*DESCRIPTION OF THE TASK*:
Take the line with "This screenshot has width=933, height=594." and every line after it in the entries below, and set them down exactly, without any pictures.

■ ■ ■

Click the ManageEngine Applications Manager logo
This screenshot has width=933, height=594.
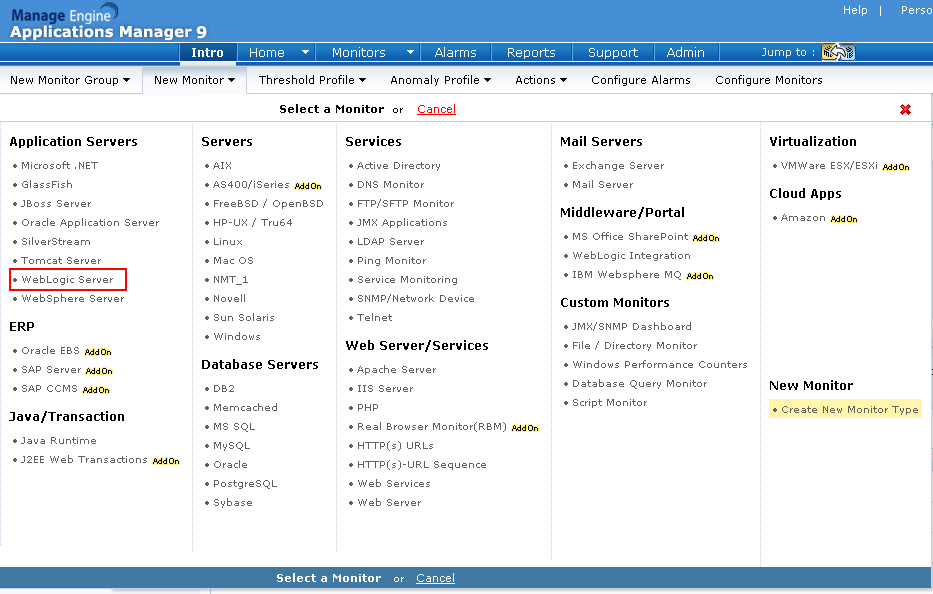point(108,21)
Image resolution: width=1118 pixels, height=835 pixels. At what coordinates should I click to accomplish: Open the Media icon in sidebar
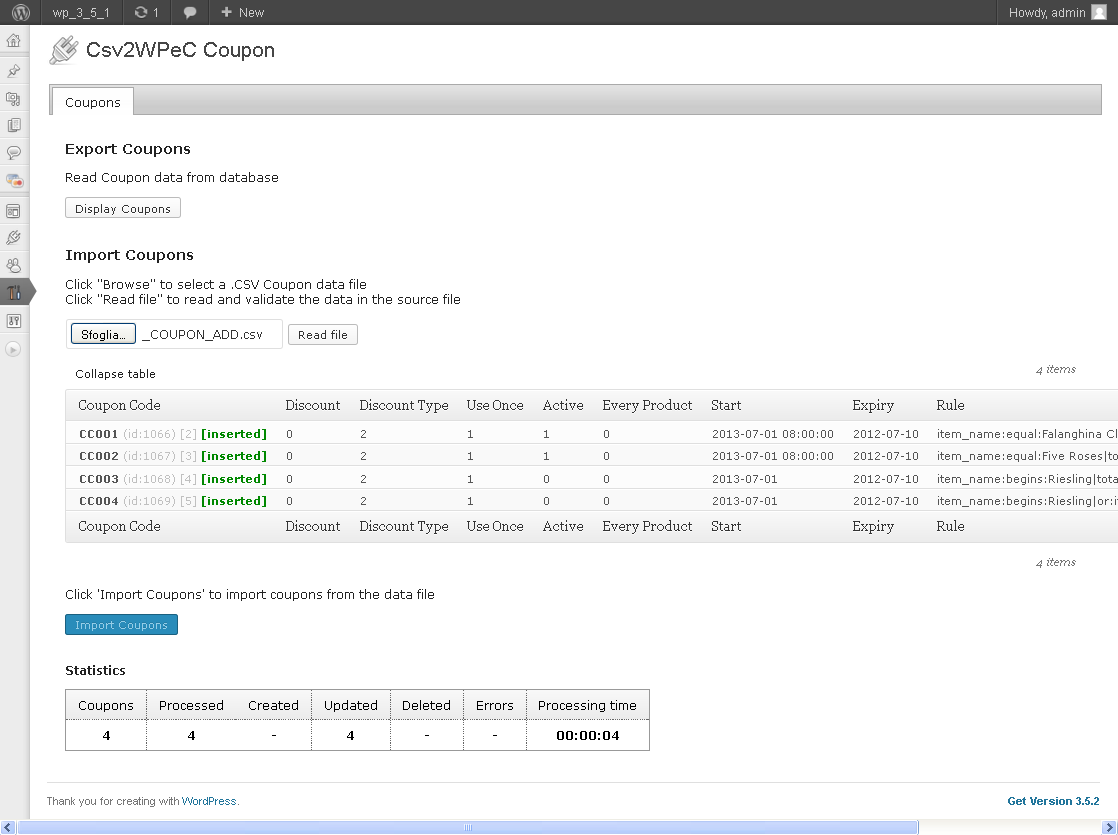14,98
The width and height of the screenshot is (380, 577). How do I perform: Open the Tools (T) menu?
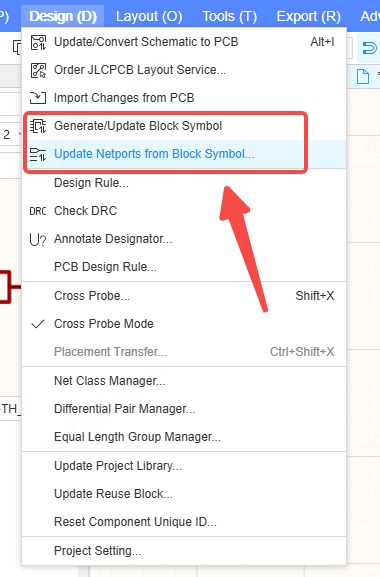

■ ■ ■

*SOLUTION TO THIS TASK*:
This screenshot has width=933, height=594.
point(108,21)
Image resolution: width=1118 pixels, height=835 pixels. At what coordinates should I click to accomplish: Open the Media icon in sidebar
14,98
The width and height of the screenshot is (380, 577). How do I perform: Open the Tools (T) menu?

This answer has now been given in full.